A Advocacia-Geral da União (AGU) se manifestou, por meio do governo do presidente Luiz Inácio Lula da Silva, a favor de antecipar o pagamento de precatórios que seriam devidos até 2027. O objetivo principal é evitar o acúmulo de dívidas judiciais a um nível impagável no futuro. Caso o regime atual seja suspenso, a dívida judicial acumulada pode chegar a R$ 250 bilhões em 2027, com um montante de R$ 95 bilhões acumulados entre 2022 e 2024, segundo a AGU.

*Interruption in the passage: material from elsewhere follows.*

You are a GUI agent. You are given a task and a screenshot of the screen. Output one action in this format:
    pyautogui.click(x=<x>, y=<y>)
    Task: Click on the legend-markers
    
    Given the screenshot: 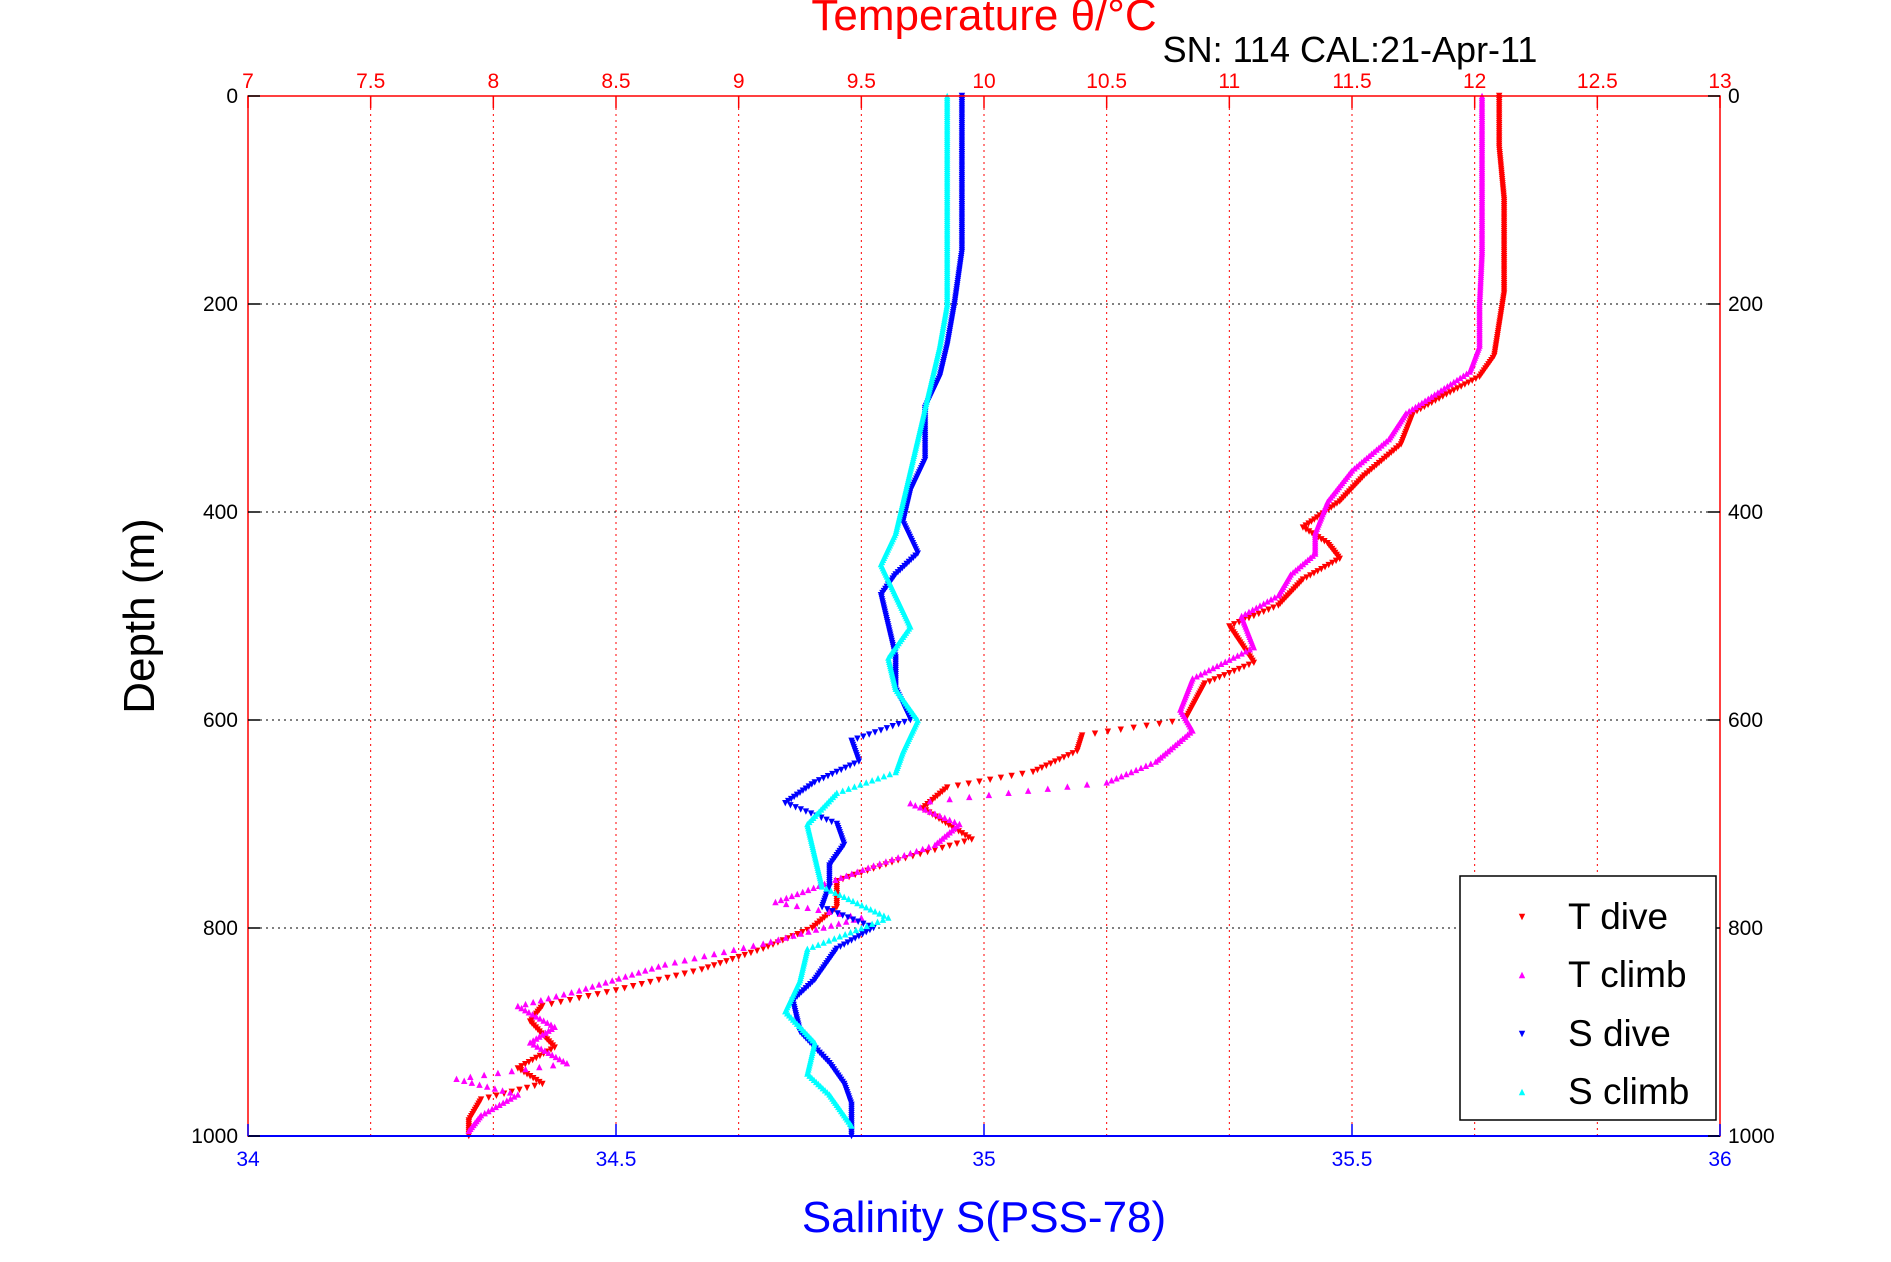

No voto do relator, o governo fica autorizado a abrir crédito extraordinário para o pagamento das dívidas judiciais entre 2022 e 2024 e entre 2025 e 2026. Dessa forma, esses pagamentos não entram no cálculo para o cumprimento das metas fiscais. No entanto, Fux aceitou o pedido para que os precatórios pudessem ser classificados como despesas financeiras pelo governo, o que facilitaria a contornar as regras do novo arcabouço fiscal aprovado neste ano pelo Congresso Nacional. O julgamento prossegue com os votos dos demais ministros.